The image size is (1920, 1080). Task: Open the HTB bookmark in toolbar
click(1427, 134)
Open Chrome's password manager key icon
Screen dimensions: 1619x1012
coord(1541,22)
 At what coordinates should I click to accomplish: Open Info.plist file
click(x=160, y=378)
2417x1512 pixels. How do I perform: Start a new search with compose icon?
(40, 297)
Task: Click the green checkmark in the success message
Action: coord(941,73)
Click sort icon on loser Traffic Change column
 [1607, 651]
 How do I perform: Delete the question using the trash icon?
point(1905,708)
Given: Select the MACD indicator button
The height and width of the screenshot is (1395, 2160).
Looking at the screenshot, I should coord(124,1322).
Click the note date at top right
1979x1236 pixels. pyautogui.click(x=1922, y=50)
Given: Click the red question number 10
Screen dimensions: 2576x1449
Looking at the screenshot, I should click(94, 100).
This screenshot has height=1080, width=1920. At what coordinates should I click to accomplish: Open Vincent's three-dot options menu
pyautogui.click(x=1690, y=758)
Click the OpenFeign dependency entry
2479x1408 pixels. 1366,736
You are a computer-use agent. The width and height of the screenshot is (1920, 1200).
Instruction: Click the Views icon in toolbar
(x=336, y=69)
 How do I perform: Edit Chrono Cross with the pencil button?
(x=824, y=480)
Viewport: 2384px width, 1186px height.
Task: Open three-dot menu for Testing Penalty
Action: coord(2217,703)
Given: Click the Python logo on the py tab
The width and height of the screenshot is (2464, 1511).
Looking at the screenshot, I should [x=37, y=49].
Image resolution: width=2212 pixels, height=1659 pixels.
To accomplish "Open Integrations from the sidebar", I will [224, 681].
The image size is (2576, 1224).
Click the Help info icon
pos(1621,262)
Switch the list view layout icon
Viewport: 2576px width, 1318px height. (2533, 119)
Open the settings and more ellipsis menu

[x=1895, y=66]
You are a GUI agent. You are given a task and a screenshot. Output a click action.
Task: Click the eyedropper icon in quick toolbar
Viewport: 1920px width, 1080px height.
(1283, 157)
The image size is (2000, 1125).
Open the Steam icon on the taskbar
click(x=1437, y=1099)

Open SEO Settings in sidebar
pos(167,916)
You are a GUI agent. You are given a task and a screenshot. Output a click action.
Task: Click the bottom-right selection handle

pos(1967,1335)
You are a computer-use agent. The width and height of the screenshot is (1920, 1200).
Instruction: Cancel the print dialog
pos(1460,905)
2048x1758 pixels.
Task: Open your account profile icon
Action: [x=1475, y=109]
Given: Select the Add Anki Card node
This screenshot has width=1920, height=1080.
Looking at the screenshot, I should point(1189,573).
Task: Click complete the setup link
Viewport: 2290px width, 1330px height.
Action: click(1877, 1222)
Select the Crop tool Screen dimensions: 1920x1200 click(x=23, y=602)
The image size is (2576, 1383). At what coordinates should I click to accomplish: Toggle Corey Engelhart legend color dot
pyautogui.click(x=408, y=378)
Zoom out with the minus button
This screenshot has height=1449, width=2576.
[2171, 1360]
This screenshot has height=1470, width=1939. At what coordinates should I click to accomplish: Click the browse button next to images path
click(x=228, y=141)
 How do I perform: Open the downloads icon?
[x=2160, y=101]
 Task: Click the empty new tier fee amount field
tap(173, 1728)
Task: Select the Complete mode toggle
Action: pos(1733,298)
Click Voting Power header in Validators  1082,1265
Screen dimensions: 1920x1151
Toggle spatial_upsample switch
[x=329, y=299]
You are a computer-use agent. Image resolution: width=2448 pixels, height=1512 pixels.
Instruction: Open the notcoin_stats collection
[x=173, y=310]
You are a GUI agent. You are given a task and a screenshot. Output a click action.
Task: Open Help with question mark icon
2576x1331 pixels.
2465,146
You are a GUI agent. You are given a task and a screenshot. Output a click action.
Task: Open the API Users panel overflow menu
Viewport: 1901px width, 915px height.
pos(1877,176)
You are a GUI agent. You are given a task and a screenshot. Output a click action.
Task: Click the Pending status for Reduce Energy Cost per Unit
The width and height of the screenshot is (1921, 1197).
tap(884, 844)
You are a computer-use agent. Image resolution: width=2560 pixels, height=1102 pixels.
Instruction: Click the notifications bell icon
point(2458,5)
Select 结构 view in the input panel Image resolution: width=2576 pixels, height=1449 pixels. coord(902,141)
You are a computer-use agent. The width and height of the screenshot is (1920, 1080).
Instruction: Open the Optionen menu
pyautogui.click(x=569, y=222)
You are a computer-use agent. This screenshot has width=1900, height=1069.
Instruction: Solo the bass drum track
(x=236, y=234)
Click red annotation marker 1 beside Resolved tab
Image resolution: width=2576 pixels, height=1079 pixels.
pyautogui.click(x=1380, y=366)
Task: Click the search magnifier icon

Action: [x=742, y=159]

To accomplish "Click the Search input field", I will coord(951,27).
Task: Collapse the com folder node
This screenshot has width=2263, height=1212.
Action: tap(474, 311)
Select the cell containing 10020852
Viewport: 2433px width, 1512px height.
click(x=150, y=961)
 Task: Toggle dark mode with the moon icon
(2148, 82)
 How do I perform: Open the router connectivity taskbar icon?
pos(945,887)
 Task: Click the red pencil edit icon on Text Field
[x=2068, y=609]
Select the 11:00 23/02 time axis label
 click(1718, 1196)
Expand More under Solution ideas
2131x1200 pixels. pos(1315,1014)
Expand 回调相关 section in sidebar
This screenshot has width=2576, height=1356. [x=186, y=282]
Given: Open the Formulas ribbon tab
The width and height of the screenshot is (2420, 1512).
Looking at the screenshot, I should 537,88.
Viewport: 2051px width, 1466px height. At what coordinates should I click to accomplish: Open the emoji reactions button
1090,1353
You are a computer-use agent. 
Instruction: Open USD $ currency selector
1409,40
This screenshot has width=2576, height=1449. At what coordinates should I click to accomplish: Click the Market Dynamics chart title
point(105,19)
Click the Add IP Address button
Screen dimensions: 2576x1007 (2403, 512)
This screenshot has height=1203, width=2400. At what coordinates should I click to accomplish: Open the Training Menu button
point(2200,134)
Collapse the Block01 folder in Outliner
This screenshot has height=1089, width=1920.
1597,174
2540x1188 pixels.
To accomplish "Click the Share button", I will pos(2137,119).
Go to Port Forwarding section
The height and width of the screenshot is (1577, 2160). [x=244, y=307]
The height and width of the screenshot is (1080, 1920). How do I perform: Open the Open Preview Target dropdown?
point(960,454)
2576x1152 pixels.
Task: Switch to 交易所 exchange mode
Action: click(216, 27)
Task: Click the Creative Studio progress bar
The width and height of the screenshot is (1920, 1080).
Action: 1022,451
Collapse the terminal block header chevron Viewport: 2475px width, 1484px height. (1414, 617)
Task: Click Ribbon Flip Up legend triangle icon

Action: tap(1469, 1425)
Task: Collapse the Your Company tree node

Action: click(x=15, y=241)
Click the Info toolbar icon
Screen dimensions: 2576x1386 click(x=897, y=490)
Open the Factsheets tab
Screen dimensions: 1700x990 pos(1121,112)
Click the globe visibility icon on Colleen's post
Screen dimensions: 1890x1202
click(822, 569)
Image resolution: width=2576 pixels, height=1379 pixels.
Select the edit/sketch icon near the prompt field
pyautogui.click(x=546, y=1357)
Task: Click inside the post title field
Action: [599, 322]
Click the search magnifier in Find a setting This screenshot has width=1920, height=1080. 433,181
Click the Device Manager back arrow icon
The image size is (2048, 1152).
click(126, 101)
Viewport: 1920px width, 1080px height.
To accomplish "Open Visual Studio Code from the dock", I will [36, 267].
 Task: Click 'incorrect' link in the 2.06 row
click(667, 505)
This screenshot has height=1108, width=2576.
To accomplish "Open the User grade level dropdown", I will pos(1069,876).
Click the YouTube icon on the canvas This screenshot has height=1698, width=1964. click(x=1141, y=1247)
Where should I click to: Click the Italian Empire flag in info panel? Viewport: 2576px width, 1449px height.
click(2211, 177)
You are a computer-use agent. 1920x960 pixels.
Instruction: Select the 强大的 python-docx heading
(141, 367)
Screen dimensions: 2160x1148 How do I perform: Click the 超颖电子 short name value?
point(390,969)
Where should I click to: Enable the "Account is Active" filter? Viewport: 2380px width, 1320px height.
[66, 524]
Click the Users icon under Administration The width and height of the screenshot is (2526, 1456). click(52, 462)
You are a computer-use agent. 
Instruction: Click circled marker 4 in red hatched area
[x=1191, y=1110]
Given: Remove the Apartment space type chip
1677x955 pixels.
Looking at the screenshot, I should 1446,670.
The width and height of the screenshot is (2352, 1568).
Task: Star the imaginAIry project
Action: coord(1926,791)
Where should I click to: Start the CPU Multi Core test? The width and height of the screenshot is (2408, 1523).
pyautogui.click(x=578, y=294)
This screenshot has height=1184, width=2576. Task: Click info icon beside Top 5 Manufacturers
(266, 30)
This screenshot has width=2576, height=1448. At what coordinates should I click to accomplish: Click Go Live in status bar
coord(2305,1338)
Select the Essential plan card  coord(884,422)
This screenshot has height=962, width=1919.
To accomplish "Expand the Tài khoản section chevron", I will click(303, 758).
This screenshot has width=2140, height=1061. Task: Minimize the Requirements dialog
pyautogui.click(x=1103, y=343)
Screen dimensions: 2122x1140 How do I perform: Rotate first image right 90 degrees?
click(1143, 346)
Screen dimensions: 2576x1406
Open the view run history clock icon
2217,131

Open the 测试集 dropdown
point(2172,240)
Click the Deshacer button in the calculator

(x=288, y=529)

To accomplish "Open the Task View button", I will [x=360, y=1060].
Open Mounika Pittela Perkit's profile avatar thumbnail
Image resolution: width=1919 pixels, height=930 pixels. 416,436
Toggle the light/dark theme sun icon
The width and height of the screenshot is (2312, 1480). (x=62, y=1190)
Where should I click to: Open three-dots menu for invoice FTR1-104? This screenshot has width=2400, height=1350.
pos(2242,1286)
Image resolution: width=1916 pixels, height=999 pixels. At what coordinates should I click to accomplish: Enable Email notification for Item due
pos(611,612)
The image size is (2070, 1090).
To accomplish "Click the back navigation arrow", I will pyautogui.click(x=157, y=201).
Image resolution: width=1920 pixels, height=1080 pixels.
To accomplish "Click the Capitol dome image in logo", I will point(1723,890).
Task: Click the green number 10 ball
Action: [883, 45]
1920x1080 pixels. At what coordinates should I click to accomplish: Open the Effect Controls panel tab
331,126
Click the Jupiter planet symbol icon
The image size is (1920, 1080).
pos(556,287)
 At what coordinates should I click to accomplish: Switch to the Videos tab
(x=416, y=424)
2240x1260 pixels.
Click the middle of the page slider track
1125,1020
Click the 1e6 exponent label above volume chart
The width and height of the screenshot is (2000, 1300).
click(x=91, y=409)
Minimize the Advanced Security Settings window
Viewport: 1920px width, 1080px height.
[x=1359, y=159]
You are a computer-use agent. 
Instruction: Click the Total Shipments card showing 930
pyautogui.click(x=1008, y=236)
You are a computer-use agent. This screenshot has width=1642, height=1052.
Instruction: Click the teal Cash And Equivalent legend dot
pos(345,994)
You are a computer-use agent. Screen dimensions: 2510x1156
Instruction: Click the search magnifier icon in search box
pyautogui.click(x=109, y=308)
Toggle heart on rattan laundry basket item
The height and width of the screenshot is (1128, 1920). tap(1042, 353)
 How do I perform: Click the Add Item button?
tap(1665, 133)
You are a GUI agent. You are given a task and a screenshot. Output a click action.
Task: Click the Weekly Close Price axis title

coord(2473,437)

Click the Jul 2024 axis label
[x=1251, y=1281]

= = = = =

* _What this task involves_:
If a line in the data above holds the string "Studio", report that line.

* _Result of this task_:
Task: Click the Creative Studio progress bar
To accomplish "Open Visual Studio Code from the dock", I will [36, 267].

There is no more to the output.